Hauptbrandmeister Benedikt Jankowski erhielt die Ernennungsurkunde als stellvertretender Einheitsführer im Löschzug Eslohe für die Dauer von sechs Jahren. Jankowski trat 1999 in die Jugendfeuerwehr ein und wurde 2003 in die Einsatzabteilung übernommen. Er absolvierte seine Laufbahnlehrgänge und machte die Sonderausbildung zum Atemschutzgeräteträger, Maschinisten und Gerätewart. Der Löschzug Eslohe wurde 2017 zu 47 Einsätzen alarmiert. Das waren: ein Großbrand, drei mittelschwere Brände, neun Kleinbrände, zwei Schornsteinbrände, zweimal das Auslösen einer Brandmeldeanlage, 15 technische Hilfeleistungen, fünf Öleinsätze, vier Einsätze zur Menschenrettung, eine Unterstützung Rettungsdienst (Tragehilfe) und fünf Alarmierungen ohne Einsatz.

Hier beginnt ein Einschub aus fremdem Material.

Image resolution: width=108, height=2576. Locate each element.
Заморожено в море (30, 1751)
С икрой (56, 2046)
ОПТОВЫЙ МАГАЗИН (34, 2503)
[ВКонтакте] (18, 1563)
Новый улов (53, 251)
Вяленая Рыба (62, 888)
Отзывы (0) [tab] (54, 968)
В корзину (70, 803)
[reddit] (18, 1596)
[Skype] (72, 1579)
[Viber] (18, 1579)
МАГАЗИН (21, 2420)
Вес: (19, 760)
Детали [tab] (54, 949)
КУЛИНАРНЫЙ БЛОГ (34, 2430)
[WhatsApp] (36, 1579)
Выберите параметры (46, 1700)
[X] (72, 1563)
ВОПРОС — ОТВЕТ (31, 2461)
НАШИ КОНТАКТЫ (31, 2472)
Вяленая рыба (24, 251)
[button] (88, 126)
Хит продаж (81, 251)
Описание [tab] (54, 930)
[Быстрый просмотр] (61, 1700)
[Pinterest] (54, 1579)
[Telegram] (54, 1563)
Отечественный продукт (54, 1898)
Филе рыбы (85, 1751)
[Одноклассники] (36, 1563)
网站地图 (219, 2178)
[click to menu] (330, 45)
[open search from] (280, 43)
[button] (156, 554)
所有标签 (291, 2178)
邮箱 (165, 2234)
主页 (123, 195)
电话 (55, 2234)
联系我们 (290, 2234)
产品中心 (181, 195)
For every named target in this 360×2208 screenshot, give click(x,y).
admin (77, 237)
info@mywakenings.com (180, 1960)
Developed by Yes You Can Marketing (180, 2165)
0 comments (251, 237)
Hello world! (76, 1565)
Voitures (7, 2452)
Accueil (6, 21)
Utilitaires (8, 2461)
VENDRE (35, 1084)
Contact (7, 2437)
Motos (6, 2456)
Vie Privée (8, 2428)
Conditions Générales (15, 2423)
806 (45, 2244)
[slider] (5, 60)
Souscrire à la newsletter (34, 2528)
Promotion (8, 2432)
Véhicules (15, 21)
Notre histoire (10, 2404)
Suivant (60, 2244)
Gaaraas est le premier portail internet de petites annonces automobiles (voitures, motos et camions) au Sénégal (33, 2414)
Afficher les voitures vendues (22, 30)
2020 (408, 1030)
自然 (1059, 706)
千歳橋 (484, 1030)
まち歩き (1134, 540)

Dabei ergibt sich eine Gesamtstundenzahl von 2338, davon 1210 Einsatzstunden und 1128 Ausbildungsstunden. Dazu kommen noch 29 Einsätze der First-Responder-Einheit. Der Löschzug Eslohe besteht momentan aus drei Kameradinnen und 39 Kameraden. In der Ehrenabteilung sind 13 Kameraden.